Writing about him launches an important question—how do you write about an old love who has suddenly died, without hurting his new love? The answer I have arrived at is simply to tell the truth, because truth can’t be denied, although it’s complicated, it’s layered, it’s textured. We want to make things simple, and so we skirt the truth, and life cannot be made simple.
The story I want to tell is this: A few months after I arrived in Missoula, Montana for graduate school, I met a man who would become a friend and wilderness companion in a too-brief life.
“Friend” is the safest word to use, but we were not friends. We were lovers. And I’m on a mission to be less Victorian—less fixated on jealousy—more truthful—more willing to look at the landscape of desire.
From the beginning I fell in love with Liam, although my friend Glendon said it wouldn’t last.
“Why do you say that?” I asked.
“Because he doesn’t challenge you,” Glendon said. “He doesn’t make you laugh and he’s not a poet. How could you be with someone who’s not a poet?”
I wanted desperately to prove Glendon wrong. Liam loved poetry. He’s the one who introduced me to the Scottish verse of Sorley MacLean, and the poem “Hallaig” to this day remains one of my all-time favorites. Liam also was a guy who actually made haggis on Robert Burns Day.
He was a Brit, from Sheffield, England. His dad ran a chocolate shop—his dad would do things like create an enormous chocolate bunny at Easter and fill it with chocolate drops, then have people guess how many drops were in the bunny. The one who got the closest got to take home the gigantic bunny filled with chocolates.
Liam was a homesteader, an organic gardener, exactly my age, only four months older. He wanted to be a professor of sustainability, and he was writing an environmental history of a place in Scotland. He called himself a born-again Druid. He actually wrote that on forms on the line that said “religion”: Born-again Druid. He watched his first football game when the Grizzlies (the U of M team) won the national championship. He lived in a very neat house with high ceilings and blue Christmas lights that looked like stars.
It was winter solstice when we met. Venus was very blue in the sky and the Christmas lights were blinking.
I could tell he really liked me. He called me his “junkyard elf.” He thought I was pretty.
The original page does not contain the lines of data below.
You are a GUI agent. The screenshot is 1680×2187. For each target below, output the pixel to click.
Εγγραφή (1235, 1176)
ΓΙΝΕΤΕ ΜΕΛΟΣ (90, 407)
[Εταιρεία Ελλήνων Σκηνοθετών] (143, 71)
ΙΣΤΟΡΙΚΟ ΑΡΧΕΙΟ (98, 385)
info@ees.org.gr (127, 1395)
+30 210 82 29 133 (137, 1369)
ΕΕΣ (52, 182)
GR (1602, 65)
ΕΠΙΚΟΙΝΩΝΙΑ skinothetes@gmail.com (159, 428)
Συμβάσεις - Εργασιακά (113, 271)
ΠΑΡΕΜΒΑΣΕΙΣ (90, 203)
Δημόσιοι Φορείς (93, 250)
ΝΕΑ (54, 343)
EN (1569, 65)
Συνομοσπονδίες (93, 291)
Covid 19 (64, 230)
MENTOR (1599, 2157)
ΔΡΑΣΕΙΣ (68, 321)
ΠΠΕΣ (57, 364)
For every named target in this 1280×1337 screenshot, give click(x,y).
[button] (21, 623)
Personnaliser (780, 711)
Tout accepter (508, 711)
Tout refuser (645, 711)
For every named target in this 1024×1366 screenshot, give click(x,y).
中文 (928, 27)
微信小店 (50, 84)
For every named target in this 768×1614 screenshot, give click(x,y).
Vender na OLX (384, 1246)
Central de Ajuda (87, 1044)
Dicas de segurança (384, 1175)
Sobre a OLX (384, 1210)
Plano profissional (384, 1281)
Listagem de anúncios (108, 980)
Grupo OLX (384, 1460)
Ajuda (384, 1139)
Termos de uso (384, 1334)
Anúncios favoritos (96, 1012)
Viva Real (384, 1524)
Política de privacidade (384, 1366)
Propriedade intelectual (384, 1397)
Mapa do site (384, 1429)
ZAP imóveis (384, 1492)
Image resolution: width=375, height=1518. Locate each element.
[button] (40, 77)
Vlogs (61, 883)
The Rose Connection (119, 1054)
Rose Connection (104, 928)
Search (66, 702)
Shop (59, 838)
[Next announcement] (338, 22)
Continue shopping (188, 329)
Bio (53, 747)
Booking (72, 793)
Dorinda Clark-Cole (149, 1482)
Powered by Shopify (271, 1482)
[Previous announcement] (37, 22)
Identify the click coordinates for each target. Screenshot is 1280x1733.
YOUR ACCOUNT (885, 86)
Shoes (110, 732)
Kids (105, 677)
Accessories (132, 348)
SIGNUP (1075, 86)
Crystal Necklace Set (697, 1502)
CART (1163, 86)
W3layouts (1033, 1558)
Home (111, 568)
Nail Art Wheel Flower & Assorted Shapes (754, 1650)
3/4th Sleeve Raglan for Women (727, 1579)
I had seen him two or three times at contra dances in Missoula, but he danced often with one woman, and I assumed they were attached. I had a couple of short conversations, enough to know what he studied. When I caught a glimpse of him in the health food store, I approached him. I asked him about the Borderlanders and he referred me to a book, said to call, that he'd meet me at the city library. (I was researching the Scottish influence in the South for my first book, Ecology of a Cracker Childhood.)
I did call him. He'd already been to the library but I asked him out, to do something fun, said I had free time, my young son was visiting his dad.
“Let's do a coffee,” he said. “Bring me some of your writing and I’ll bring you some of mine. Friday afternoon.”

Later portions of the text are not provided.